Ben Shapiro and Julia Ioffe have both seen attempts to repress opposition first hand. And there is nothing acceptable about saying “Jews to the ovens.” Ever. And make no mistake about it: his supporters are nationalists.
Patriotism & nationalism are profoundly different. Patriotism is love of country. FA Hayek called nationalism “a twin brother of socialism.”
— Justin Amash (@justinamash) May 9, 2016
When describing fascism and Trump, Robert Kagan in the Washington post says this:
Republican politicians marvel at how he has “tapped into” a hitherto unknown swath of the voting public. But what he has tapped into is what the founders most feared when they established the democratic republic: the popular passions unleashed, the “mobocracy.” Conservatives have been warning for decades about government suffocating liberty. But here is the other threat to liberty that Alexis de Tocqueville and the ancient philosophers warned about: that the people in a democracy, excited, angry and unconstrained, might run roughshod over even the institutions created to preserve their freedoms. As Alexander Hamilton watched the French Revolution unfold, he feared in America what he saw play out in France — that the unleashing of popular passions would lead not to greater democracy but to the arrival of a tyrant, riding to power on the shoulders of the people.
This is what Trump is doing. The idea that the first amendment protects journalists is something Mr. Trump wants to eliminate. He does not want a loyal opposition or journalists asking him icky questions. A schoolyard bully or tin pot dictator? Perhaps but I think his political views fall under the spectrum of fascism.
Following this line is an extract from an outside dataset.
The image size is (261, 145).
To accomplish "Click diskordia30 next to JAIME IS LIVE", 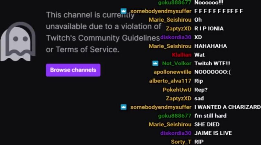I will point(176,133).
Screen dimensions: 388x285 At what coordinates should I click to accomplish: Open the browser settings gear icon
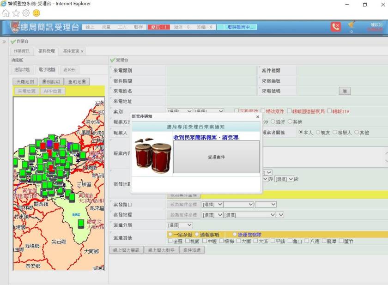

This phenomenon has arisen in other democratic and quasi-democratic countries over the past century, and it has generally been called “fascism.” Fascist movements, too, had no coherent ideology, no clear set of prescriptions for what ailed society. “National socialism” was a bundle of contradictions, united chiefly by what, and who, it opposed; fascism in Italy was anti-liberal, anti-democratic, anti-Marxist, anti-capitalist and anti-clerical. Successful fascism was not about policies but about the strongman, the leader (Il Duce, Der Fuhrer), in whom could be entrusted the fate of the nation. Whatever the problem, he could fix it. Whatever the threat, internal or external, he could vanquish it, and it was unnecessary for him to explain how. Today, there is Putinism, which also has nothing to do with belief or policy but is about the tough man who singlehandedly defends his people against all threats, foreign and domestic.
What is the role of the GOP? Look to the larger fascist states like Germany 1933-1945 and Italy under Il Duce. Not a pretty picture. To be blunt the ones who will not play along will be destroyed by Trump and his minions. And his having the federal government to smash his enemies should be the stuff of nightmares. The Trumpers call for Party Unity at what price?
When the choice is party or principle, principle has to win. Fascism is not acceptable.